■ Problem statement ■
Quote the entries below from the line with "You are a GUI" through the line with "Task: Select the Advanced radio button", both ends included, and only those lines.

■ Data listing ■
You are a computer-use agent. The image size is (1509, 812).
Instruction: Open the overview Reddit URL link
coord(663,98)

* * *

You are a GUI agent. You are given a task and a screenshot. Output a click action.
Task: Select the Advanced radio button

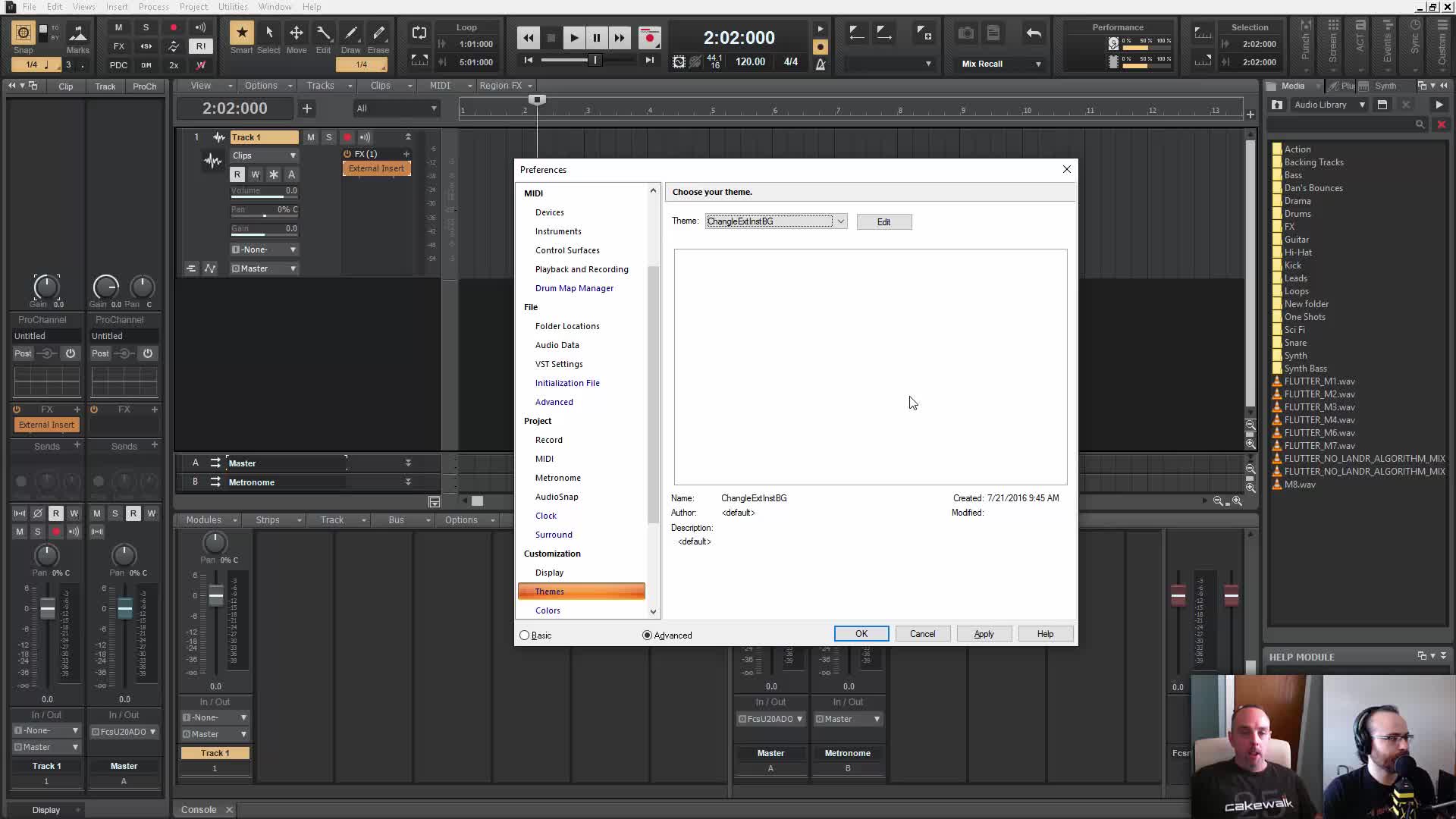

==

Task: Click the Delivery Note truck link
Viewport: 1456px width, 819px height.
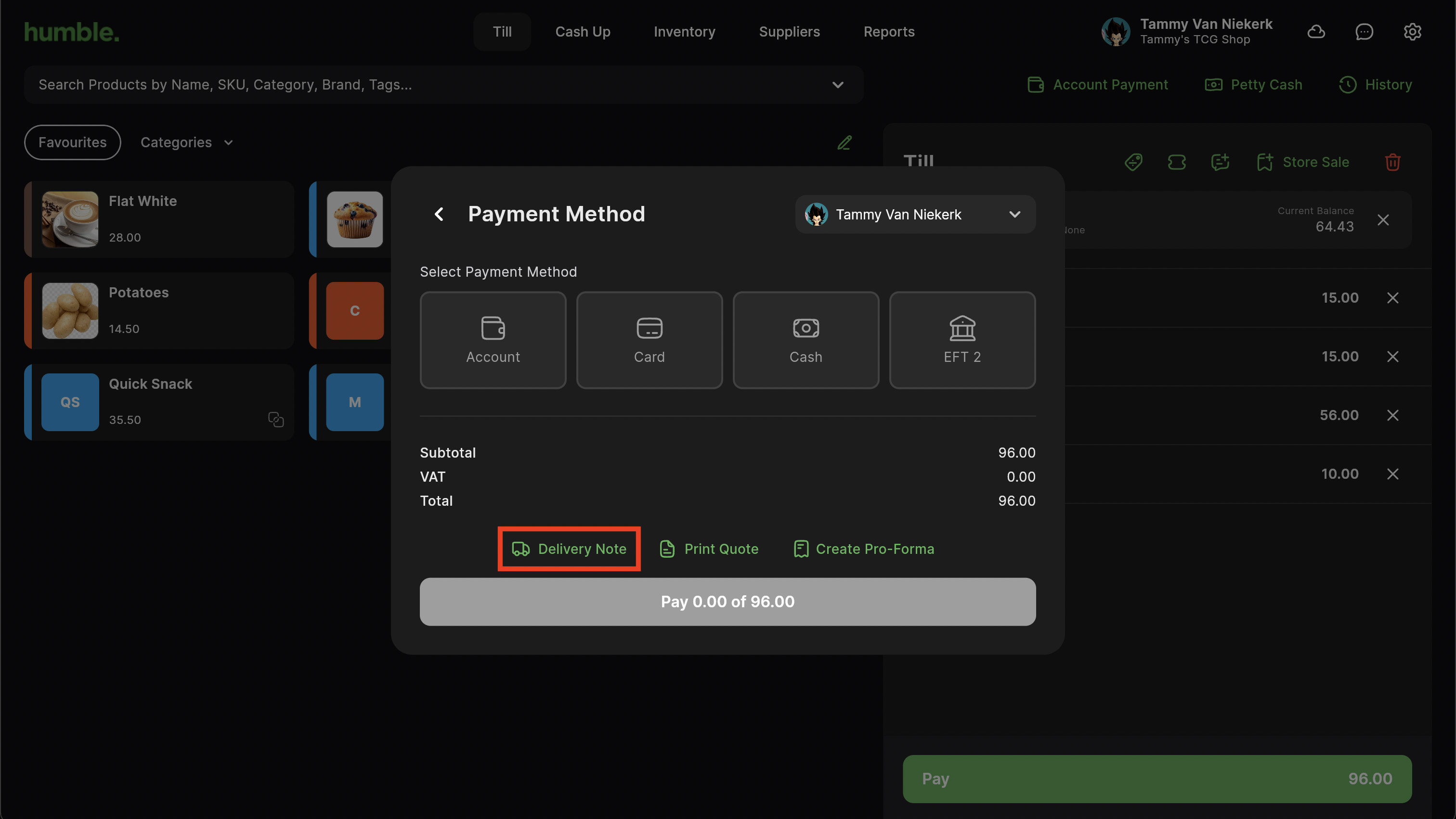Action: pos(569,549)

■ Your response ■
You are a GUI agent. You are given a task and a screenshot. Output a click action.
Task: Select the Advanced radio button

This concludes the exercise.